Had to spend some time under the sofa when I discovered I couldn't winterize the trailer during a cold shot because the winterization kit I paid to be installed was nothing but an on/off valve on the suction line. All it did was suck air from the tank. After making an emergency HD trip and adding a second valve to shut off the flow from the tank, I decided there was a huge amount of unused space and I wanted to make access easier to the water heater and pump area. My solution was to install sliding doors at the base of the sofa and to install a wall between the utility area and the future storage compartment. In the process I shored up a lot of the base that was there because the materials used by Keystone are frighteningly small and fragile. For instance the legs are 2x2s, but the 2x2s are not solid, but jointed.
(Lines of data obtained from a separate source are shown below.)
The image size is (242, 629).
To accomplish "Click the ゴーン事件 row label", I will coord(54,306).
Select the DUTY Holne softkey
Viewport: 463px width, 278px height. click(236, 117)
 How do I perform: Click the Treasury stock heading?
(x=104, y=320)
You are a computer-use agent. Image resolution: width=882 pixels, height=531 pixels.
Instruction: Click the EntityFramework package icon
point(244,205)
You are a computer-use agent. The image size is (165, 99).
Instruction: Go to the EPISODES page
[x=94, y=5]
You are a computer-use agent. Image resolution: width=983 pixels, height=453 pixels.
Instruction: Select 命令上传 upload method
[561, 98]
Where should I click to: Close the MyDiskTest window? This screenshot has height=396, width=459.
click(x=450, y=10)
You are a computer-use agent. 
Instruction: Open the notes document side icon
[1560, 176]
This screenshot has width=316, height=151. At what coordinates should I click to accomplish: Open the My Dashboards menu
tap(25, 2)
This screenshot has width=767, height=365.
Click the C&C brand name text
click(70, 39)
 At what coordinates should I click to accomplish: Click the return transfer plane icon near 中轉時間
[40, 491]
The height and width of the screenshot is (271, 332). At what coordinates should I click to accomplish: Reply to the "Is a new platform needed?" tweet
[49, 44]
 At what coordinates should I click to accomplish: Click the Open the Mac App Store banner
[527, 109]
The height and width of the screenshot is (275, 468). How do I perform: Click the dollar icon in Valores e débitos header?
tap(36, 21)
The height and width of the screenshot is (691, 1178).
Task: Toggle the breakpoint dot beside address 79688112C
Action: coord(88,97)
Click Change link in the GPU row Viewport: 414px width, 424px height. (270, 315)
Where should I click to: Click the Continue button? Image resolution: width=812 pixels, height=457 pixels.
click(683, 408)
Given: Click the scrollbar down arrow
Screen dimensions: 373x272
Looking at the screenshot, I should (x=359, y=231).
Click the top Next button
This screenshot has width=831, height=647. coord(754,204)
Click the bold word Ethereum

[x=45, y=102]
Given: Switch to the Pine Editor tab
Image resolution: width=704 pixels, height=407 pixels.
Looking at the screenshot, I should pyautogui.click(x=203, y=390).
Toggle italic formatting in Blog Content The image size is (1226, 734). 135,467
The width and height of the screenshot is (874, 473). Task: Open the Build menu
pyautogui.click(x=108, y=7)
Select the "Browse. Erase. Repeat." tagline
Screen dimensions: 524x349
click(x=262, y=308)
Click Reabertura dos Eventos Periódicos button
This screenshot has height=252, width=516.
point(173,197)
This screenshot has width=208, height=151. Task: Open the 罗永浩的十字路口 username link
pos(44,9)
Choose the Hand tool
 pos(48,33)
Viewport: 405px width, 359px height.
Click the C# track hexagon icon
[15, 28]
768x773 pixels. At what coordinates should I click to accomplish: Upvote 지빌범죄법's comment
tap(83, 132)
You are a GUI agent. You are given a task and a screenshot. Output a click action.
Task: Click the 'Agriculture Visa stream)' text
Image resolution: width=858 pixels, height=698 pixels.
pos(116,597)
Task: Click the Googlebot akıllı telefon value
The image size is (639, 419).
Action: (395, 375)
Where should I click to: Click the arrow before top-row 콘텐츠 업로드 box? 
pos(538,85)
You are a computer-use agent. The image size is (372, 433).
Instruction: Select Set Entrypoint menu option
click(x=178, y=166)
As much weight as I added, I probably subtracted by replacing the heavy composite front panel covered in foam and fabric with lightweight 1/4" plywood and aluminum trim to hide the tracks. I also expanded the left bottom kitchen cabinet by removing the blocking board they installed. I protected the gas line with a 2" PVC floor flange which I notched out to go around the pipe and I also put in a small section of 2 inch PVC around the exposed copper line. No picture right now of the expanded cabinet.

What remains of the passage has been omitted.